I think this article entirely misses the mark and misrepresent the article it itself quotes by Erik Hoel re: Ghibli.
It's not about making something that used to be difficult and scarce (obtaining lapis lazuli for creating the ultramarine pigment) into something that is readily available (synthetic ultramarine), but about saturation and cheaping of semantic meaning.
Studio Ghibli's movies are not valuable because they are scarce, they are valuable because there's meaning and joy in them that is not for instant gratification or cheap meme-making.

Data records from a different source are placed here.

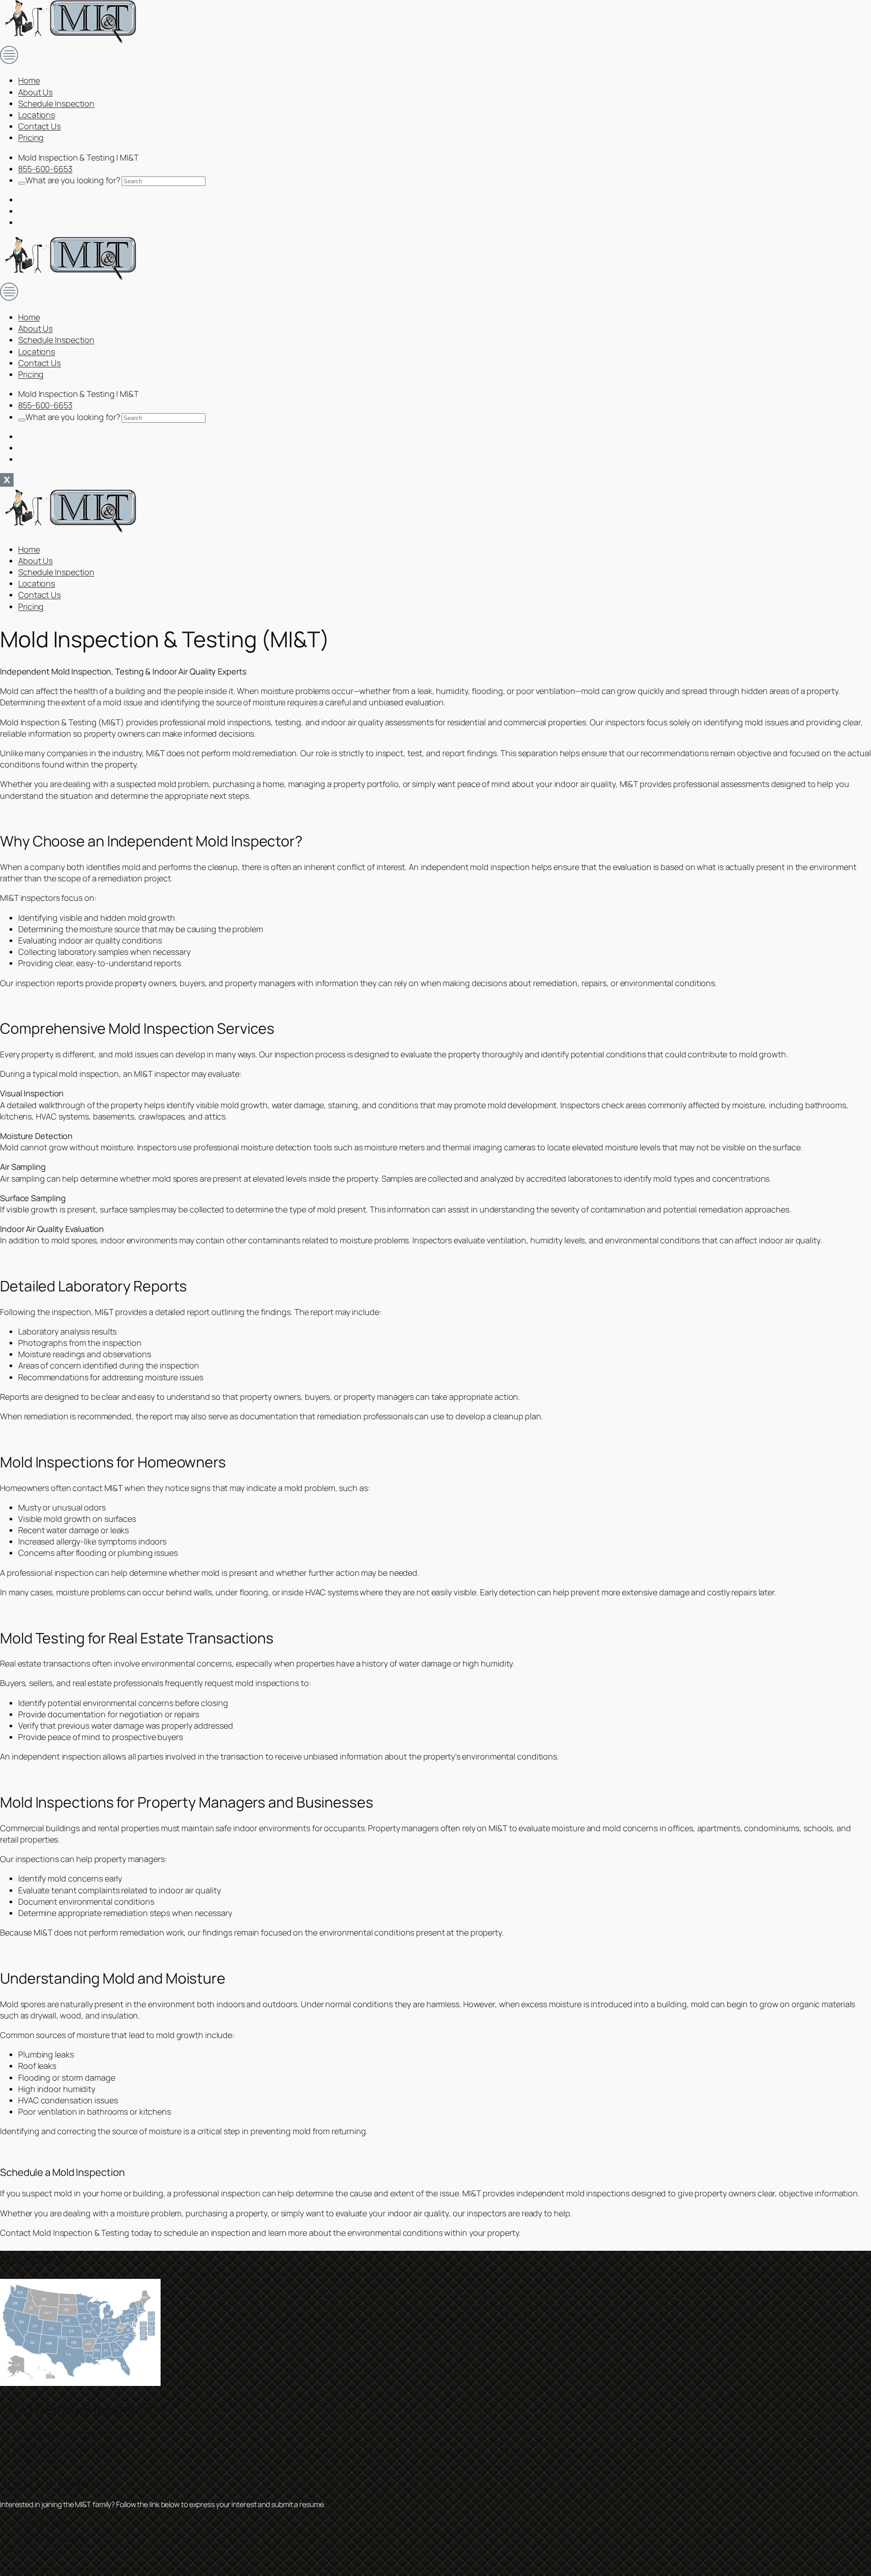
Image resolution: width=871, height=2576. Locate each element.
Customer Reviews (52, 2537)
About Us (35, 92)
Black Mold (38, 2457)
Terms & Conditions (231, 2571)
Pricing (31, 137)
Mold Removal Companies (65, 2446)
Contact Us (39, 126)
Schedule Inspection (56, 103)
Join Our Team (44, 2522)
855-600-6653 (45, 168)
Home (29, 80)
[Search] (21, 183)
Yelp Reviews (41, 2552)
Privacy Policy (189, 2571)
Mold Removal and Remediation (76, 2434)
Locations (36, 114)
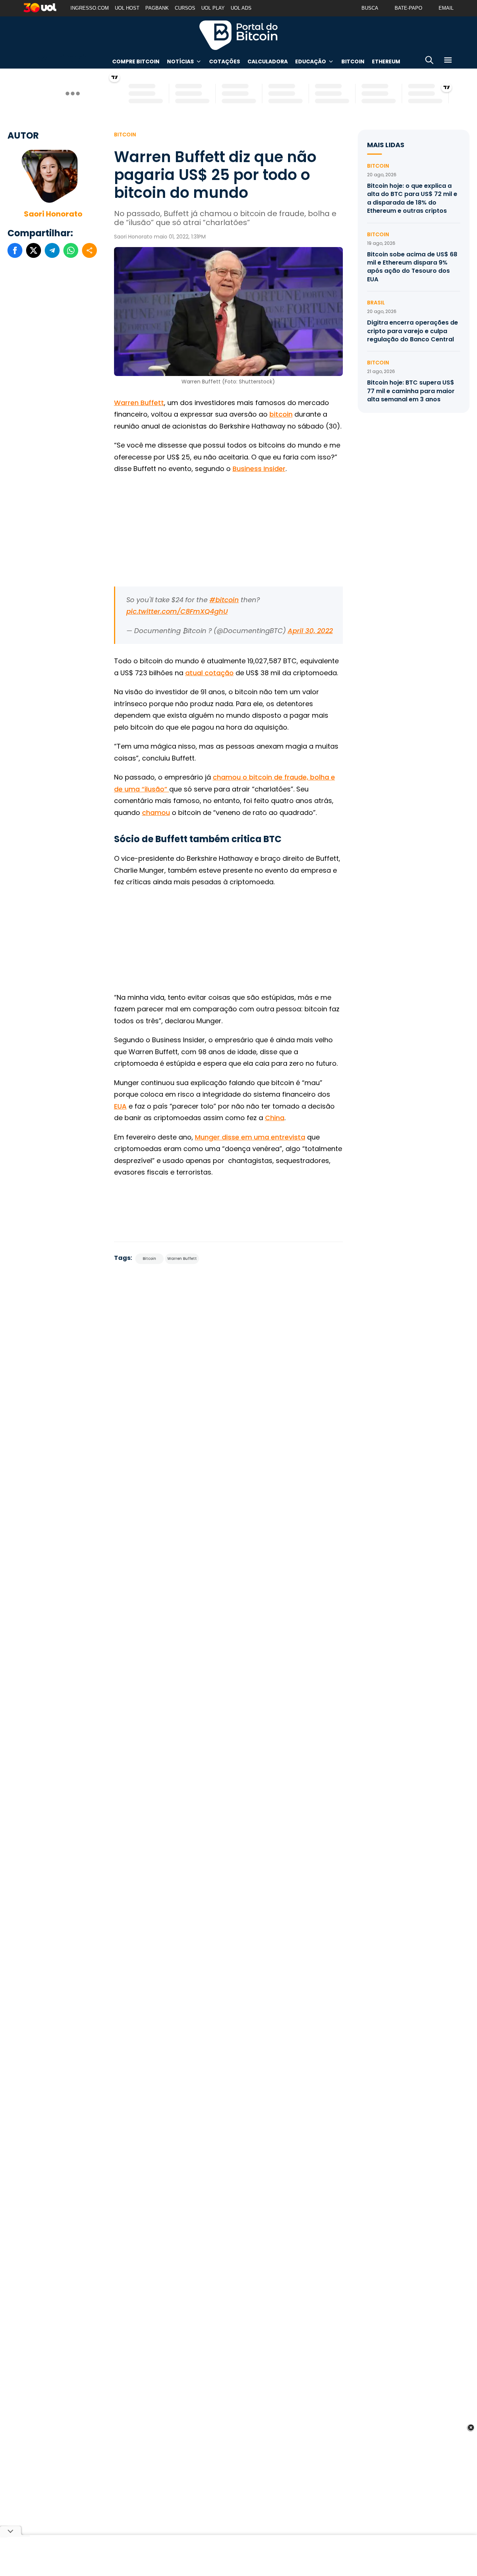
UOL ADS (241, 8)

Flooding the internet discourse with Ghibli memes is not "making the scarce more available", it's producing knock-offs that have the potential to saturate our collective minds and make them "inured" against the real Ghibli.
It's not about being a luddite or rejecting technological progress, it's about not wishing to see our culture destroyed with noise that drowns everything else. And yes, pop culture IS culture.

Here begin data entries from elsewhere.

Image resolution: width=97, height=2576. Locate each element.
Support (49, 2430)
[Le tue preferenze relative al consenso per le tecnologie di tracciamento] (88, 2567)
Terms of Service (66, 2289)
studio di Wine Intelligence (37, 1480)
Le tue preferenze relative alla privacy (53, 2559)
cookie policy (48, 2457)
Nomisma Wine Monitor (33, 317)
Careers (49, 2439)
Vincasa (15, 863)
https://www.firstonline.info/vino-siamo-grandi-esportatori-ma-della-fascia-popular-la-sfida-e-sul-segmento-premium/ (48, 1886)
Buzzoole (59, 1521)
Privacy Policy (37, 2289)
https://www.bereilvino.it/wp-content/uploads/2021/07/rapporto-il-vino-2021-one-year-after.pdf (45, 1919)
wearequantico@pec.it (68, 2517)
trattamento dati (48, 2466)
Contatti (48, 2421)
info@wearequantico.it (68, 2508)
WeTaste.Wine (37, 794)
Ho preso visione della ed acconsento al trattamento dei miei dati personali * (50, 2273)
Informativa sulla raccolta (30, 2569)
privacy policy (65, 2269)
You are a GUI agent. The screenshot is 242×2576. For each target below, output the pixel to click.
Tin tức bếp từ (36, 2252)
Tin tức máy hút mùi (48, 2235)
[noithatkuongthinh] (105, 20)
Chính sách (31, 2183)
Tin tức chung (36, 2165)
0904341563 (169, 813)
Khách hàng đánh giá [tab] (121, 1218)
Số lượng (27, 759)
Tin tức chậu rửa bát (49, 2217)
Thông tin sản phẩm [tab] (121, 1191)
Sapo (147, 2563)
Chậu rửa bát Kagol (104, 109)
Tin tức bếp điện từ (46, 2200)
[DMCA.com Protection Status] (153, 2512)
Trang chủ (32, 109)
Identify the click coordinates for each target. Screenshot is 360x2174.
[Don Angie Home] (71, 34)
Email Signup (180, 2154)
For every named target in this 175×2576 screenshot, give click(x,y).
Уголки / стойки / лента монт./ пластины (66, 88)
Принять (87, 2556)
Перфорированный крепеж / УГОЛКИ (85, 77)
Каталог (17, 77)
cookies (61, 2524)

By the way, it's not about Ghibli, TFA-within-TFA also mentions Nabokov, just in case someone goes "I didn't like Ghibli to begin with, so what?".
The words I had in mind were 'dilution', and 'cheapen'. I also recalled Miyazaki's stance on GenAI (he detests it) and thought one couldn't come up with a better stunt to insult him than by flooding the Internet with imitations of his work.
One could say that it also raised awareness of Ghibli movies to people who didn't know them (and I know quite a few who never heard of him). So I'm not sure it's all black. On a different angle, it shows how silly humanity is and thirsty for models has become - and let's all now make Ghibli pictures because it's cool is just the latest tiktok dance, performed by some who claimed they'd never dance on tiktok.
I think it does change things by how you are introduced to things and what parts of culture you associate it with.
I have the upmost respect for Bill Waterson for not merchandizing Calvin and Hobbes and the cultural memory of the work is better for it imo.
>Flooding the internet discourse with Ghibli memes is not "making the scarce more available", it's producing knock-offs that have the potential to saturate our collective minds and make then "vaccinated" against the real Ghibli.
I feel like this claim rests upon several unstated claims that don't seem rigorously proven. What does it take for an art style to be "saturated" in culture? What would it mean for a brain to be "vaccinated" against it?
Hoel presents the case of semantic satiation, the idea that the repeated use of a word leads to a loss of meaning and a preoccupation with the syntax and structure of the word itself, as an analogue. But semantic satiation is a very short term effect. Having once engaged in semantic satiation does not permanently make words lose their meanings.
Similarly, I am really skeptical this short term fad of using OpenAI's current image model to replicate Ghibli's work will permanently cheapen the semantic meaning of Howl's Moving Castle or Spirited Away. Hoel quotes a twitter user that apparently feels this way, but I really think people are being hyperbolic about a short term experience. Having not been on twitter much the last week, I've only been dimly aware of the phenomenon and I would guess that it won't even make it to May as a mass phenomenon, though I'm sure a handful of people will remain obsessed with it. I just don't see how that could ruin a great work of art either for me or for the culture at large.